Worst Decision Made for Sara

A month ago I got a job as an assistant architect in Kuala Lumpur. We’ve had plans to move to KL and we did exactly that now that we have a reason to. The company needed to me join them ASAP so god has His way and I found a babysitter that can be trusted.

I asked for a half day for the first day of the job so that Sara won’t be too overwhelmed. The first day I sent her, Sara cried as I left the house and I went to work feeling like an irresponsible mother. It got me thinking, what kind of world are we living in that mothers have to leave her offspring into a stranger’s care? It did not feel right for me.

When I went to the babysitter’s house, Sara cried as she saw the sight of me. She immediately wanted comfort from me. I felt like I have betrayed our 11-months short of built bonding, trust and unconditional love. And that weekend, being an observant mother, I found something was off about her. She became possessive and insecure about me. I can’t leave her eyesight or she will cry like I’m leaving her forever.

Then, a week later, she came down with a fever. Long story short, she had an episode of febrile fit. Which is a kind of seizure caused by high fever. It was really, really scary and her post-seizure condition was so worrying that I thought I had lost her. Luckily my sister (future doctor insyaAllah) was home and she knew what to do to abort the seizure. Coincidentally she had just finished her posting in pediatrics. Anyway, fast forward again, Sara was hospitalized for 4 days. I had to take 2 days of emcee. She was discharged without a fever and only flu.

sara demc

About 30% of children under of age 6 get febrile fit once in a lifetime. and 10% have febrile fit repeatedly. I crossed my fingers that Sara is within that 30%. Bottom line is, everytime Sara has a fever, extra caution & monitoring must be taken.

2 weeks later, once again, Sara was down with a fever. This time we were prepared. We have her  medicine,her thermometer. We monitored her temperature around the clock even at night. She started taking pcm on Friday night when her fever started. We did the sponging routine, light clothing, constant monitoring etc. Then, the next day, 3 hours after her last pcm dose, she was still at 38.8. So, we quickly rushed to the clinic to get her a pcm sup to bring down the fever.

Unfortunately, the doctor refused to give her the sup because it’s only been 3 hours. At the hospital, they would still give her sup even when her last oral pcm dose was an hour ago. So, I felt uneasy about this doctor’s decision. At the same time, I also fear for overdosing her. The doctor suggested us to wait for another hour and keep sponging her.

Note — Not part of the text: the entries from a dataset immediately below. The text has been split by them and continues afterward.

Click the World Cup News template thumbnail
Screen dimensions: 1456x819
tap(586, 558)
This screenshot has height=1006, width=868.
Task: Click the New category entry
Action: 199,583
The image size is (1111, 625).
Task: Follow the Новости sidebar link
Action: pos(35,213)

And.. as fate has it, an hour later before we could even give her the sup, she had a second episode of febrile fit  while I was nursing her. This time we knew what to do and we quickly helped her abort the fitting. We rushed her to another nearby clinic to get her sup. We then immediately referred her to Gleneagles KL.

Now, having the second fitting, it’s almost confirmed that this might happen again in the future, and we have to do the best we can to avoid Sara getting a fever in the first place. One of those things is stop sending her to her babysitter (nurseries are notorious for making kids sick. Perhaps the sickness jumps from one kid to another and becomes a vicious cycle).

Usually, babies can adapt with changes. But in Sara’s case, I think she couldn’t accept to stay with the babysitter. So, she becomes unhappy and then that makes her sick. So, before the stress starts to affect her mental development, it becomes an urgent decision that has to be made. So we moved back to Shah Alam the night she was discharged.  I admit, sending her to the babysitter was the worst decision for Sara, but I didn’t know that then (nothing wrong with the babysitter, it’s just Sara who’s unable to adapt). I’m just glad we realized this early.

That means, now I have to commute a painful trip from Shah Alam to KL.

Painful, indeed. But that’s a mother’s sacrifice.  Now, my new daily routine is cursing how KTM sucks monkeyballs. It is so bad, it needs its own post.